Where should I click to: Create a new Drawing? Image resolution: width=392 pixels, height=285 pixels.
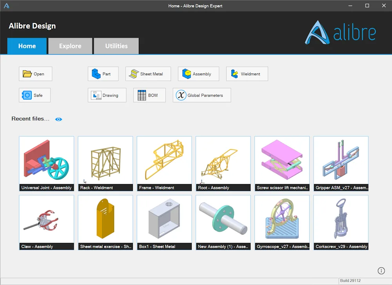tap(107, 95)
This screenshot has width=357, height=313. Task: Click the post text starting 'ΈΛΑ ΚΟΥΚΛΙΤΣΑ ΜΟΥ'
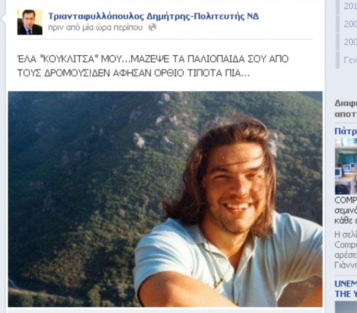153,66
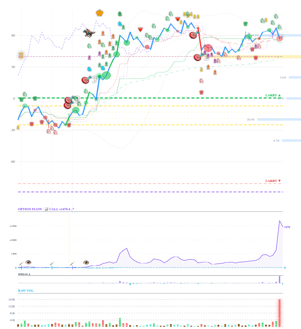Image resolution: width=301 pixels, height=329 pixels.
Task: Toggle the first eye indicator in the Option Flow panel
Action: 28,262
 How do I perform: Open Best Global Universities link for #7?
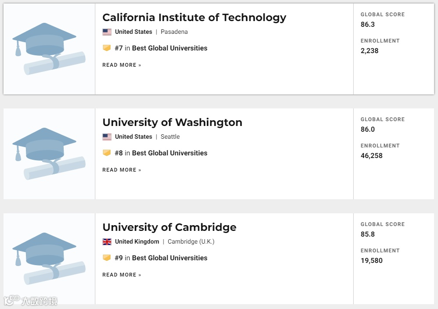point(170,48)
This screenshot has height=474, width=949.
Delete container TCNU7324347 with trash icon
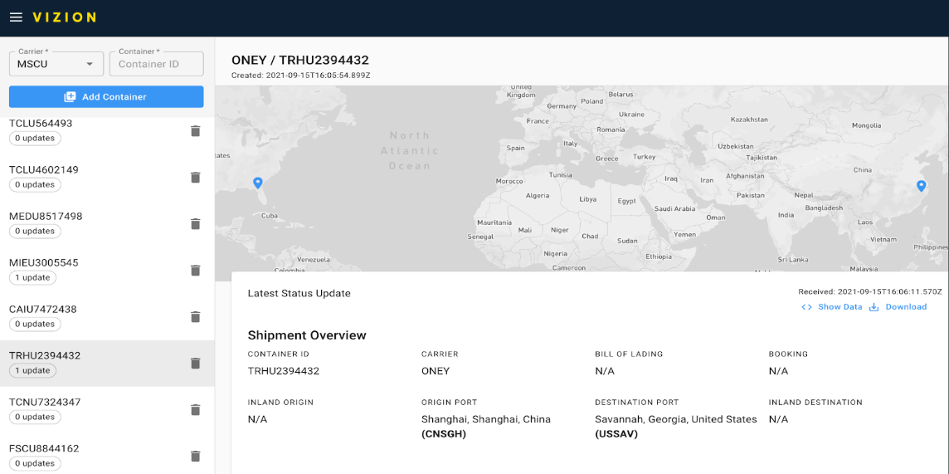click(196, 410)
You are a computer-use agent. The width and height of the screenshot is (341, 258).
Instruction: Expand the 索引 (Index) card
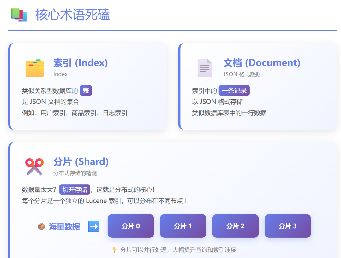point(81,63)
...
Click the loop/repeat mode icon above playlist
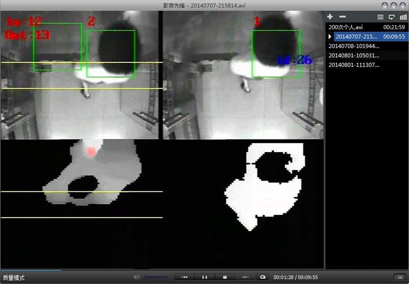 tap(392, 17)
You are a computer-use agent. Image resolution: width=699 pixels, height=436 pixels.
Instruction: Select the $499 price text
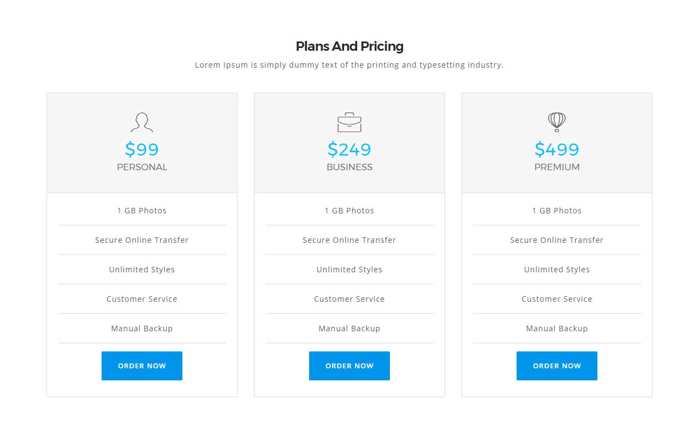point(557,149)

=== What is needed ===
Go through the records line by line and count those containing the string "agent". Give only the total.

=== Solution ===
2